- What the task asks: Reproduce every line in the records below that contains the word "perform".

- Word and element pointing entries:
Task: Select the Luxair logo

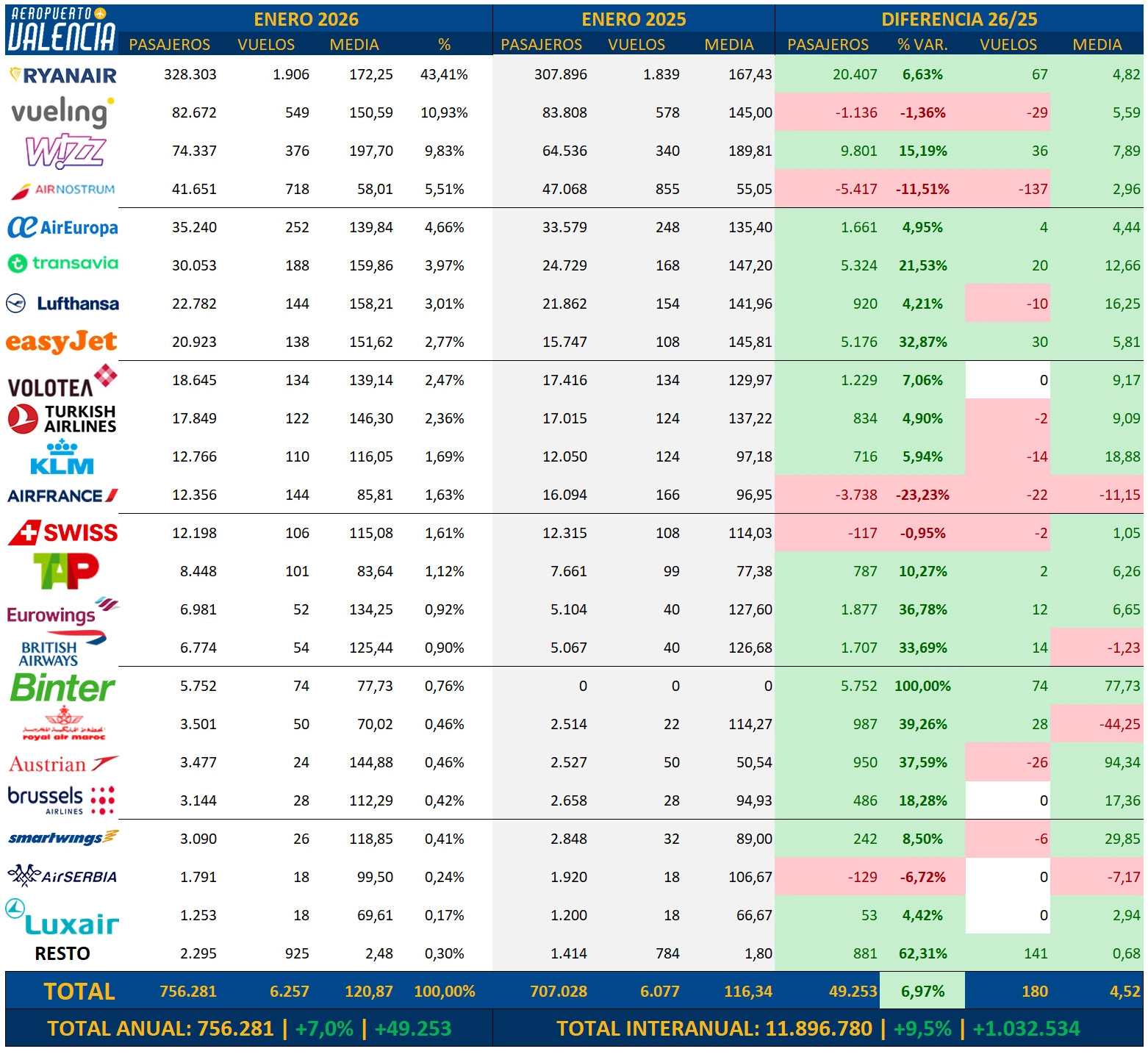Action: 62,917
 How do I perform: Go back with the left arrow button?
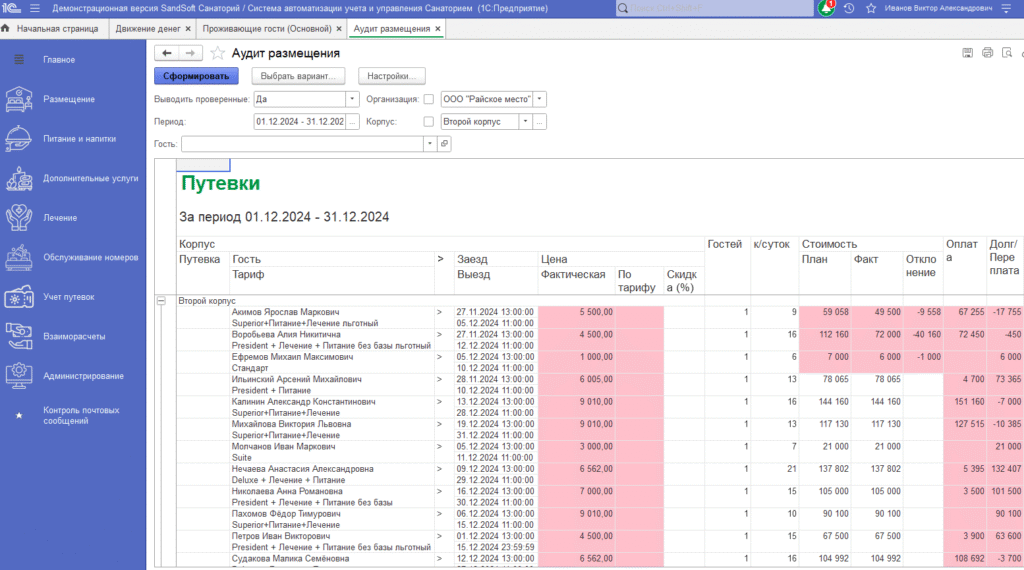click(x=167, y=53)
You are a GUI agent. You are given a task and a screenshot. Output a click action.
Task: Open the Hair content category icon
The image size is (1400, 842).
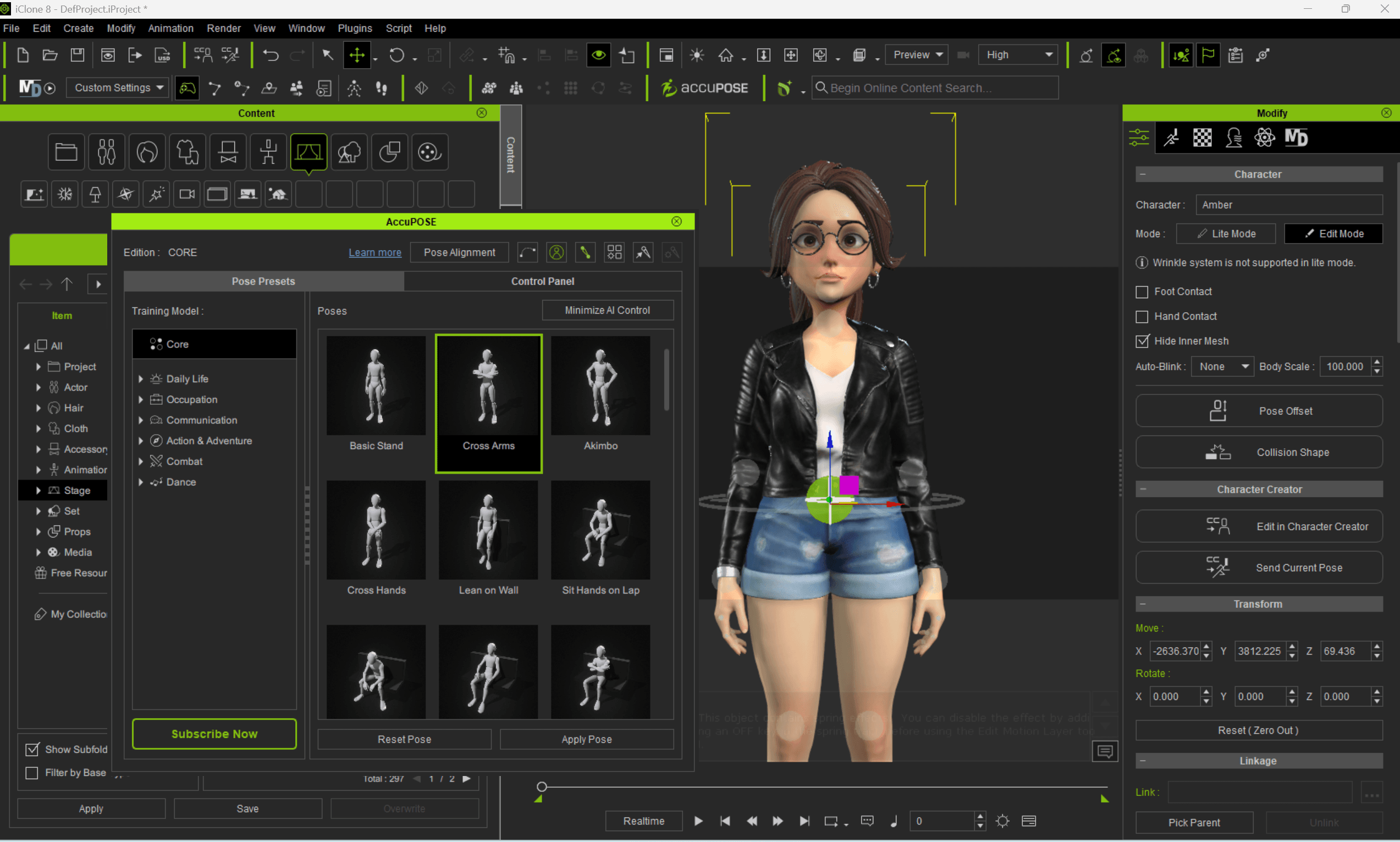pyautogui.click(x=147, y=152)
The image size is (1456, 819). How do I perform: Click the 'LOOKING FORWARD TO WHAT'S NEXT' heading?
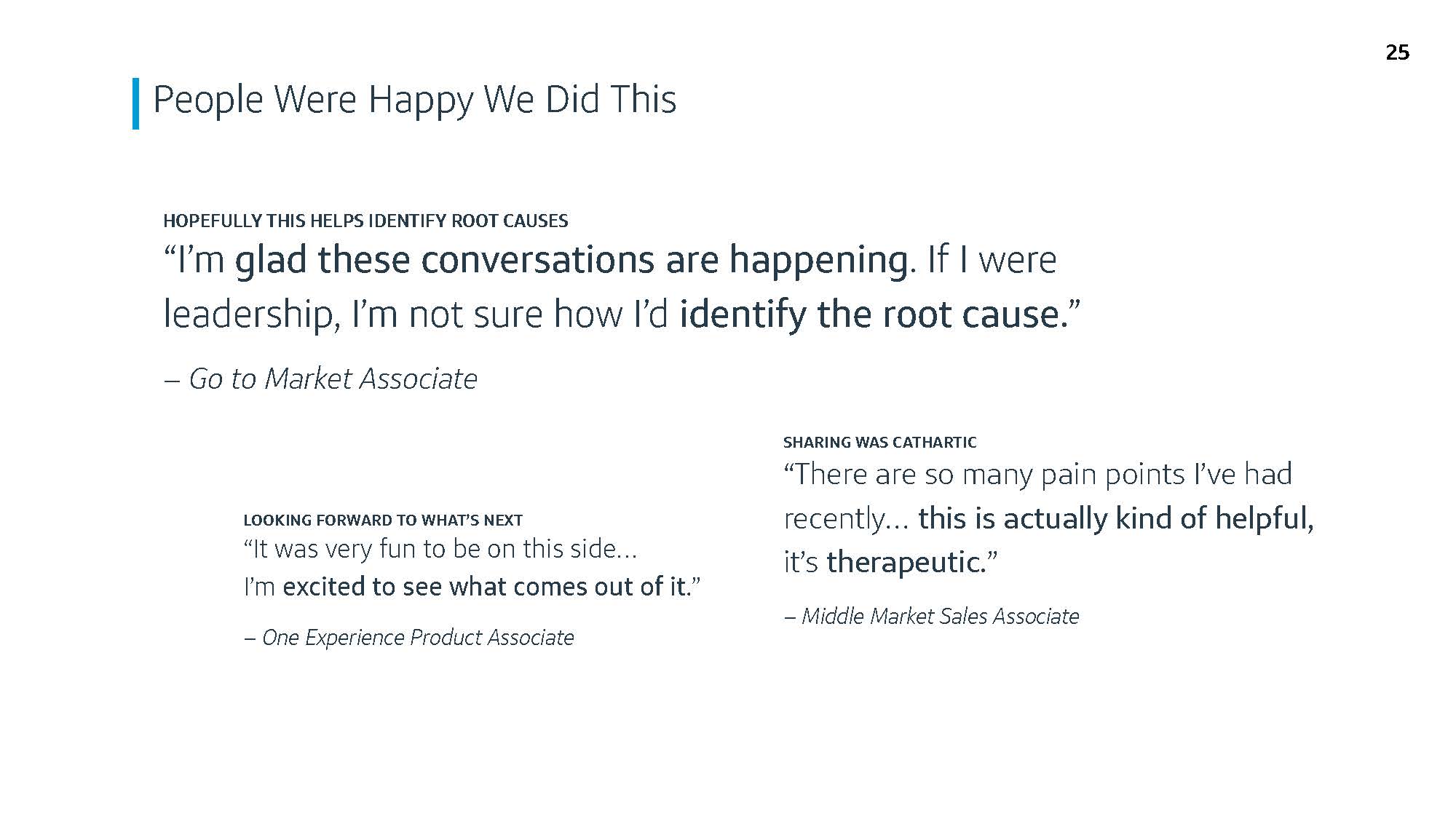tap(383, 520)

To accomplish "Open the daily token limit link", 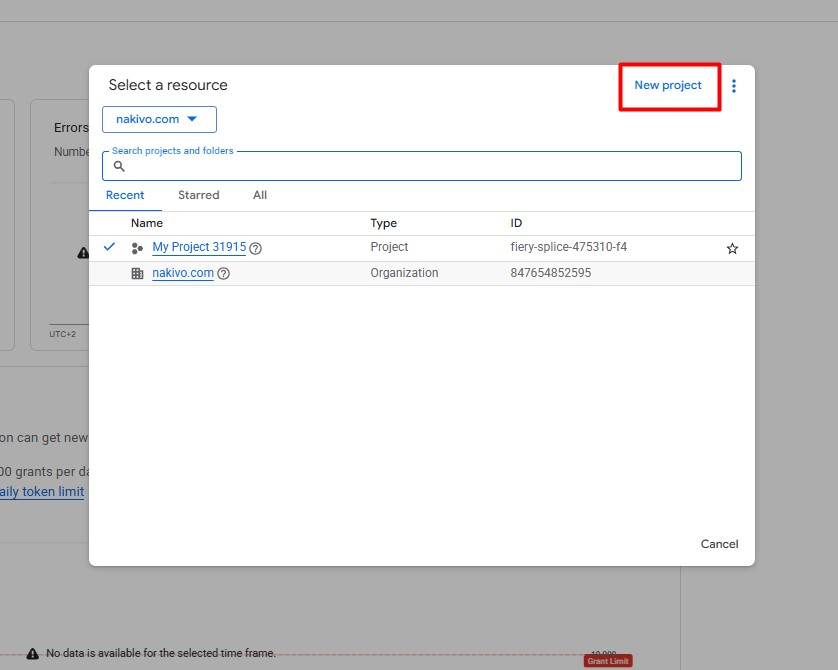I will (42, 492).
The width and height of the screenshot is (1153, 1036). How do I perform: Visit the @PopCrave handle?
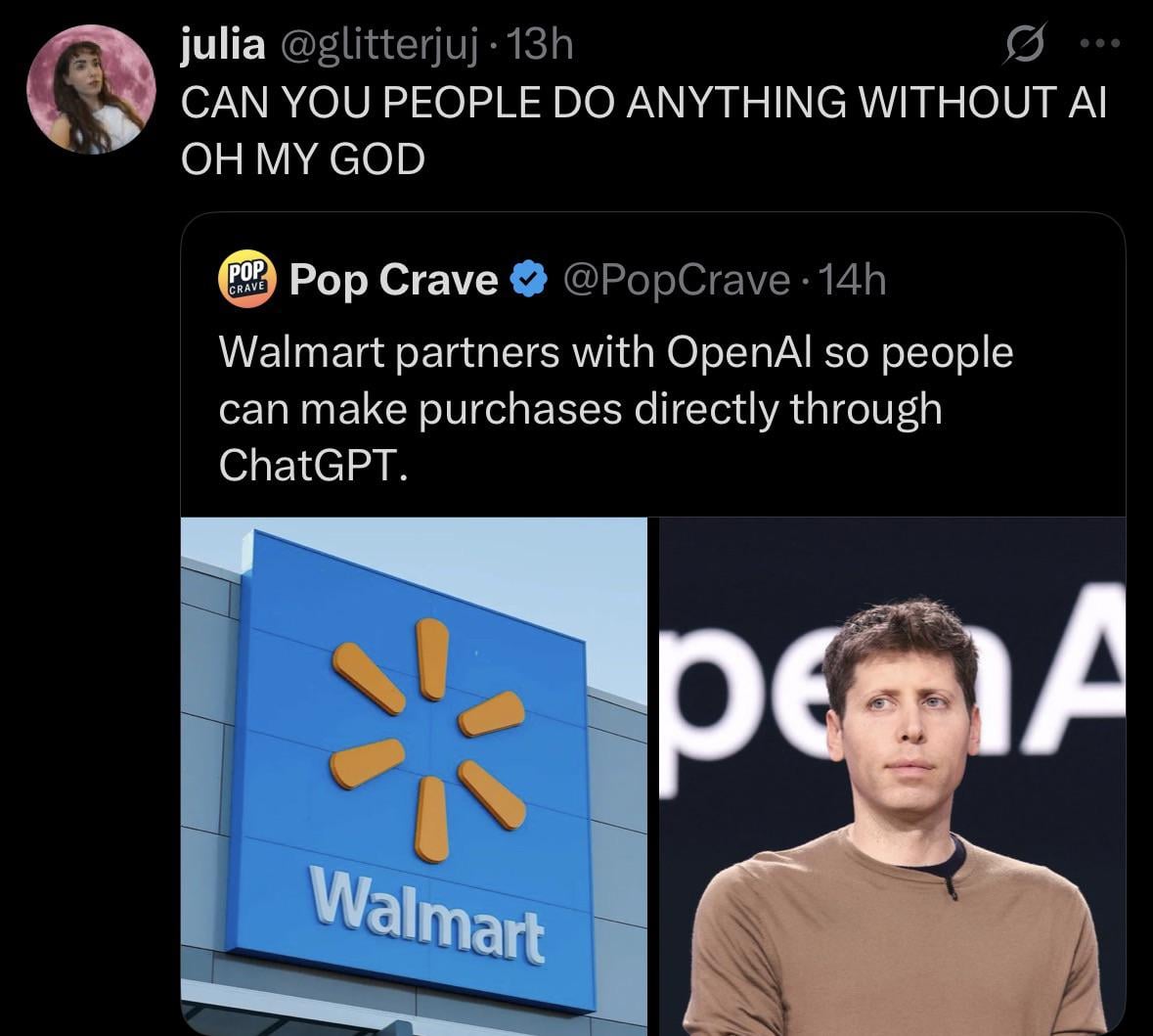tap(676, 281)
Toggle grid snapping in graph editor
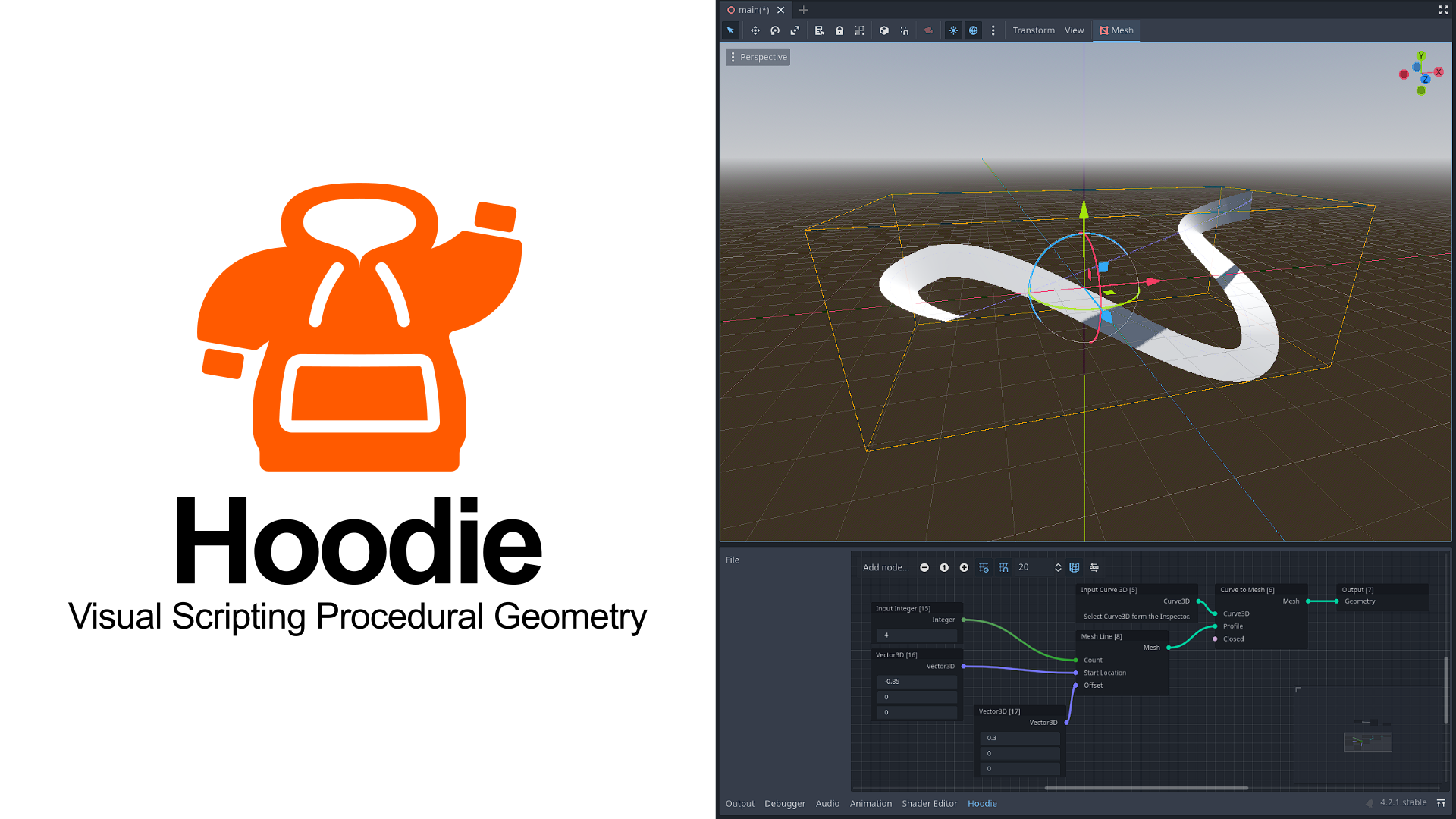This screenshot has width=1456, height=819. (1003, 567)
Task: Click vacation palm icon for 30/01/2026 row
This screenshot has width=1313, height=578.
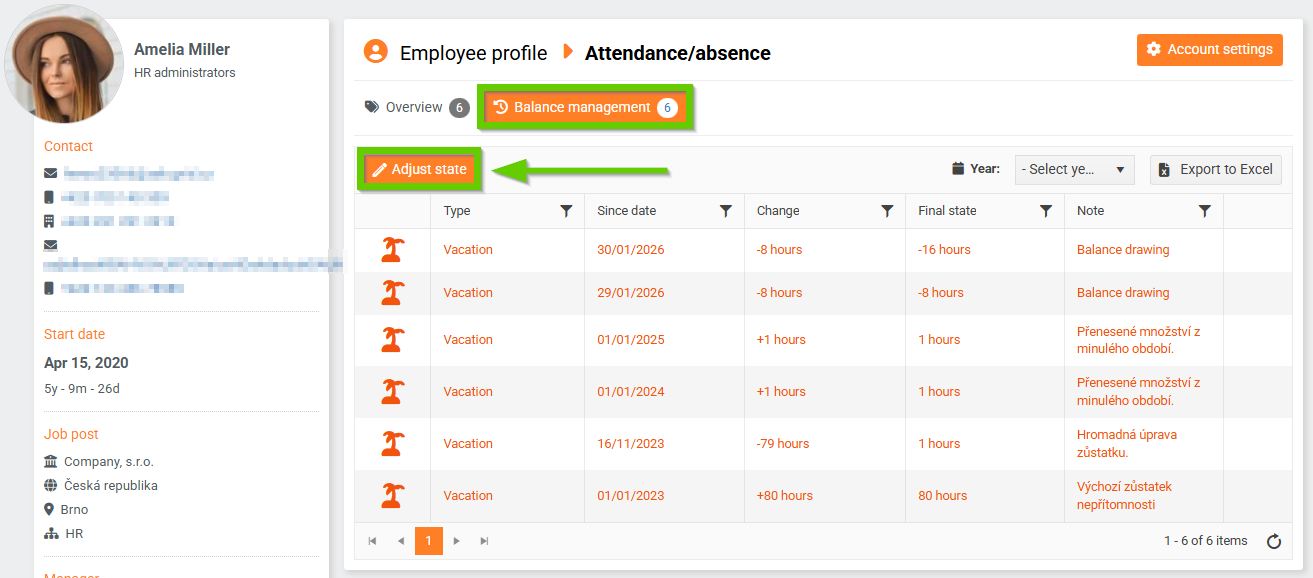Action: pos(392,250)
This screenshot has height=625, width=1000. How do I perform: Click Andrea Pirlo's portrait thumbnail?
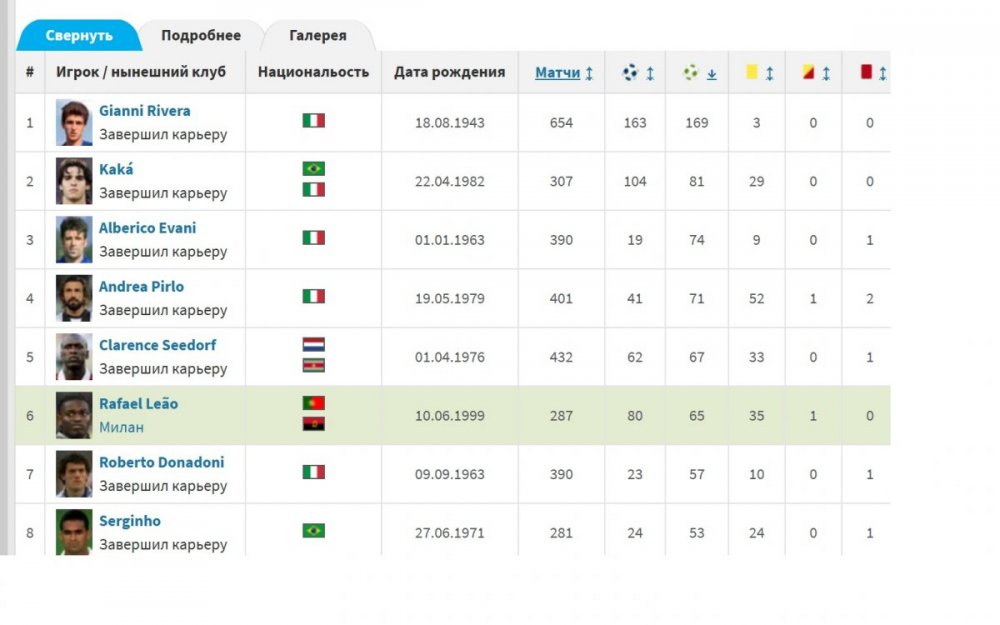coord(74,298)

- Written answer:
 How do I perform: Go back with the left arrow button?
The image size is (1456, 819). How do I perform: Click the 'LOOKING FORWARD TO WHAT'S NEXT' heading?
The width and height of the screenshot is (1153, 1036). How do I perform: Visit the @PopCrave handle?
This screenshot has height=625, width=1000. How do I perform: Click Andrea Pirlo's portrait thumbnail?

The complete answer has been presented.